Lourdes Cruz, née Lourdes Jansuy en 1942, est une biochimiste des Philippines dont les recherches contribuent à la compréhension de la biochimie et des peptides toxiques du venin des Conus (escargots marins), des études qui permettent indirectement de mieux comprendre les circuits du corps humain et d'élaborer de nouveaux médicaments.
Biographie
Son père est chimiste, sa mère dentiste, mais elle renonce à cette activité pour se consacrer à leurs huit enfants. « Le fauteuil du patient et ses anciens instruments étaient entreposés dans le sous-sol de la maison. Vous imaginez combien nous avons mimé de séances d'arrachage de dents ». Elle est la cinquième de la fratrie. Ses parents accordent une grande importance à l’éducation et à l’acquisition de connaissances, pour les garçons comme pour les filles, avec un intérêt particulier pour l’expérimentation scientifique : « on pressait des plantes pour inventer des concoctions, on tentait de fabriquer des parfums avec des fleurs de jasmin, on testait un vernis pour les ongles, on fabriquait de la colle, on disséquait des insectes... »[1].
À l'université, elle opte pour la chimie, comme son père. Elle entre à l'Institut international de recherche sur le riz. Puis elle poursuit son cursus aux États-Unis, à l'université de l'Iowa, où elle passe un doctorat et se passionne pour la recherche. Elle intègre une équipe de chercheur constituée par le chimiste philippo-américain Baldomero Olivera(en), connu pour ses recherches sur l’ADN, et installé aux États-Unis. [1].
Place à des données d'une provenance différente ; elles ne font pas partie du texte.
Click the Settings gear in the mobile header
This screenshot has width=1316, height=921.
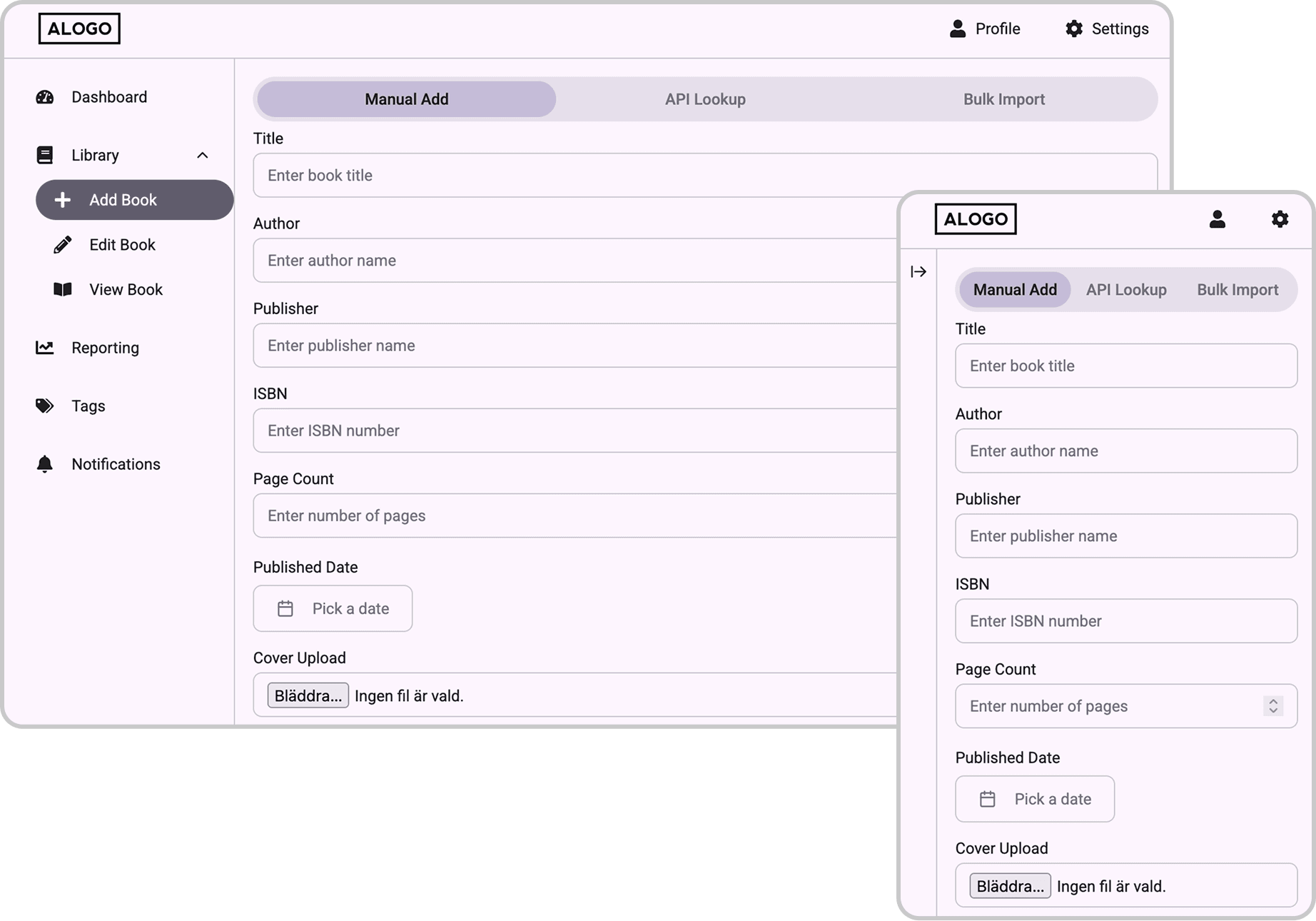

Elle décide avec son accord de s’installer aux Philippines, où elle dirige un laboratoire universitaire travaillant de concert avec l’équipe de Baldomero Olivera, même si, lors de son retour à Manille, elle constate sur place le manque de moyens, les pannes de courant et le poids de la bureaucratie. Le département sciences de l'université des Philippines, bien que sous-équipé est en pointe sur les recherches dans l'univers marin[1]. Elle enseigne également, en tant que maître de conférences en 1970 puis professeure en 1977, à l'université des Philippines[2].
La caractérisation de plus de 50 peptides biologiquement actifs de venin de l'escargot a été rendue possible, en partie, par les travaux conjoints des équipes de Baldomero Olivera et de Lourdes Cruz. Ces études ont porté également sur l’action des conotoxines sur le cerveau humain et sur le système neuromusculaire[1].
D’autres laboratoires se sont peu à peu intéressés à leurs travaux. De nouveaux médicaments, appelés ziconotides, sont issus de ces recherches. Les applications thérapeutiques sont multiples : traitement de la douleur, épilepsie, tuberculose, scléroses, maladie d'Alzheimer... Le Prialt, autorisé aux États-Unis en 2004, est par exemple un des produits issus des recherches sur le venin des escargots marins. C’est un analgésique mille fois plus puissant que la morphine, sans effet d'accoutumance[1].
En 1986, elle est élue à l'Académie des sciences et technologies des Philippines. En 2008, elle reçoit le titre honorifique de scientifique nationale, et en 2010, elle se voit décerner le prix Unesco L'Oréal[2].